" Four6 " de John Cage
Interprété par QWAT ?
Four 6, composé entre 1990-1992, est prévu pour 4 performeur.e.s interprétant des séries de systèmes de réservoirs de temps durant les 30 minutes indiquée sur la partition. Chaque musicien.ne, durant les répétitions, met en place un dispositif permettant de produire les 12 sons distincts que réclame la partition, chaque son étant choisi par l’interprète. Un ‘son’ peut aussi bien être bref et sec, comprenant son propre silence et résonance et percussif, ou bien long et entretenu, telle une matière sans expression, qu’être une mesure mélodique exécutée avec un instrument de musique ou un son entretenu par lui-même hors d'un geste 'instrumental' hormis son déclenchement et son extinction. John Cage indique que cette œuvre peut être jouée par n'importe quelle source sonore. Chaque dispositif mis en place doit permettre de passer de l’un à l’autre des objets ou instruments choisis tout en interprétant les règles temporelles de la partition, comme également les passages et les combinaisons possibles entre les réservoirs, ceux-ci pouvant se superposer selon les choix faits sur les variables de début et de fin de chaque 'temps-son'.
Chaque performeur.e a une partition différente, le seul point commun entre les 4 partitions étant qu’elles vont toutes de 0 à 30 minutes et débutent de manière synchronisée, comme une œuvre classique pour un quatuor.
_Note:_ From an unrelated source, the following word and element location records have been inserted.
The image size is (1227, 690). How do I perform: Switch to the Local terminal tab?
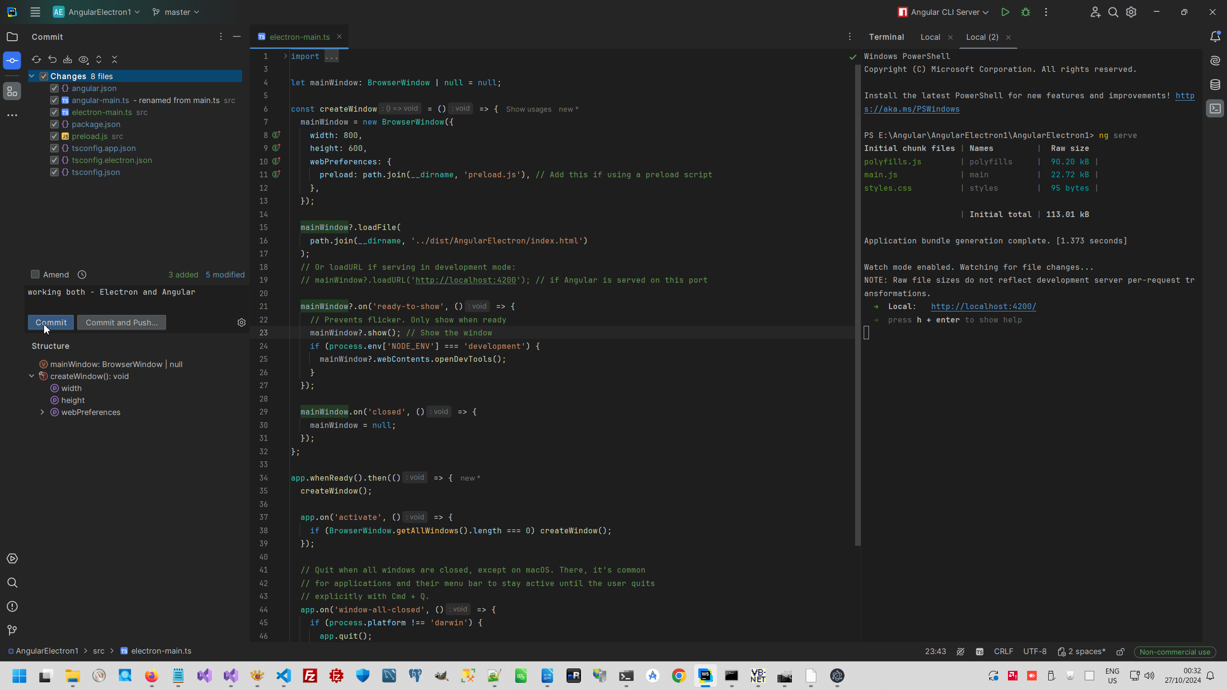[930, 37]
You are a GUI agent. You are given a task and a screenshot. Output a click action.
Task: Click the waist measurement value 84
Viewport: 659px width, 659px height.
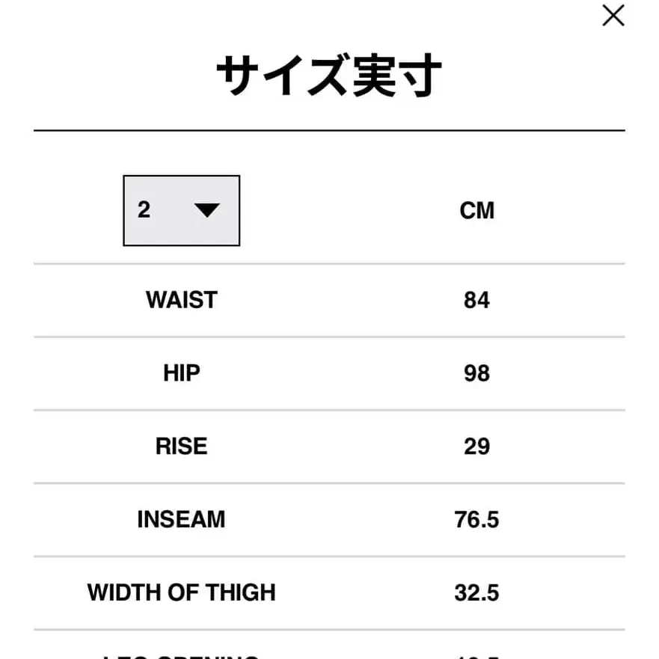(x=476, y=299)
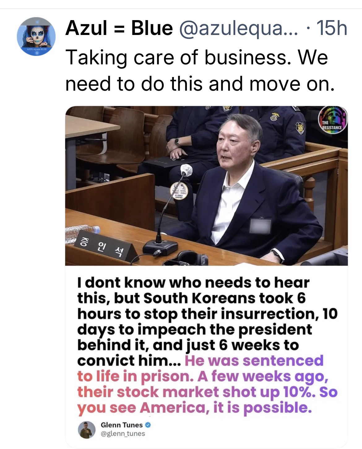Open the courtroom photo in tweet

click(x=206, y=186)
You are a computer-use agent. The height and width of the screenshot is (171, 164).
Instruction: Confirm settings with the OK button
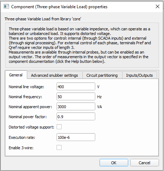pos(114,163)
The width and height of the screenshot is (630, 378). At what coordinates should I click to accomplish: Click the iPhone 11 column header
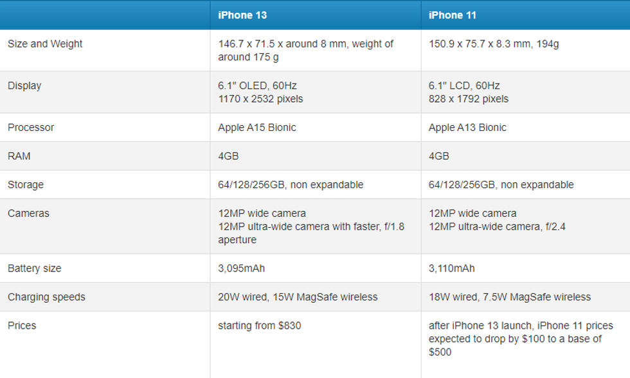tap(453, 15)
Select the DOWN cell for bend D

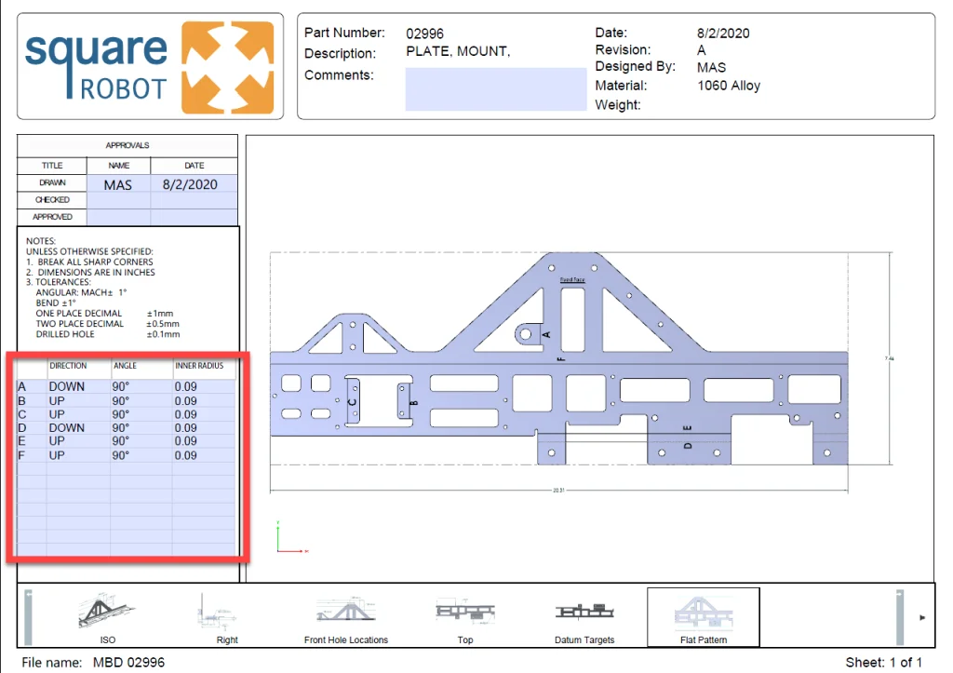[x=66, y=427]
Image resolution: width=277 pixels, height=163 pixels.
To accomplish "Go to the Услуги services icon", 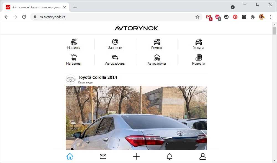I will [x=198, y=42].
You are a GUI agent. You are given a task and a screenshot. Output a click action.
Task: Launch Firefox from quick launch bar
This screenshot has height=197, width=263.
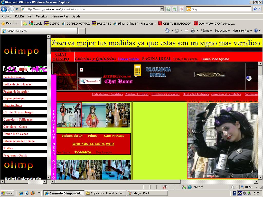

Les 4 partitions indiquent les séquences et réservoirs de temps durant lesquels les musicien.nes doivent jouer tels ou tels de leurs 12 sons. L’intensité sonore et du jeu, ainsi que la répétition d'un timbre durant une séquence, doivent répondre à des règles d'exécution décidées en commun selon la compréhension de la partition et du résultat musical induit par le système aléatoire proposé par John Cage. Les règles communes du système sont le suivi des partitions temporelles et respectives ainsi que la situation de la simultanéité du jeu collectif, temps unique de la partition, de 0'00 à 30'00.
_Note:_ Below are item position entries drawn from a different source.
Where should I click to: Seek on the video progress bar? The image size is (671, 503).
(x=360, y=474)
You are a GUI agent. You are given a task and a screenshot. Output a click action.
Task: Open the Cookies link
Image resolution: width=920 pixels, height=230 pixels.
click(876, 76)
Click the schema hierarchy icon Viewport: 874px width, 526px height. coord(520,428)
Le résultat sonore de la pièce est donc inductivement imprévisible, semblant paradoxalement informe, et il peut exister autant de Four6 qu’il existe de sons différents dans la vie et de réunions de 4 performeur.e.s prenant des décisions singulières uniques à partir de la trame des réservoirs et cellules de temps.
L’enjeu de la pièce est tout à la fois dans la magie sonore aléatoire produite que dans les 'états' sonores construits par le jeu collectif des performeur.e.s sur leurs dispositifs singuliers à partir du système de contrainte et d'instructions. Ces dispositifs, positionnés dans l'espace, peuvent faire penser à des îlots d'invention individuelle délivrant par le jeu une grande liberté (celle que l'on se donne) et participant à un même environnement : à la fois visuel, articulatoire, autonome, mélanges d'agencements ready-made performés, à demi objets et à demi corporels. La concentration extrême que réclame cette œuvre provient d'une attention de tout moment aux règles temporelles imposées aux joueurs et interprétées par eux : lorsque un son doit être joué, il s'agit de trouver les gestes les plus justes sans attention à un son 'objectif', à un silence 'objectif', ou à un résultat 'objectif', et d’ajuster stylistiquement neutralement et de manière engagée son geste et son intention vis-à-vis de ses propres règles de jeu.
Four6 se construit et se prépare autant comme une œuvre musicale et une situation sonore qu'un travail de mise en espace et de moment
d'écoute. Four6 ouvre la voie à une tentative de simplement révéler des 'états' de temps sonores et musicaux, posés par des sons ensemble et des gestes individuels 'vers' des sons, afin d'introduire leur nudité intrinsèque ainsi que l'attention et la précaution la plus extrême que nous leur devons.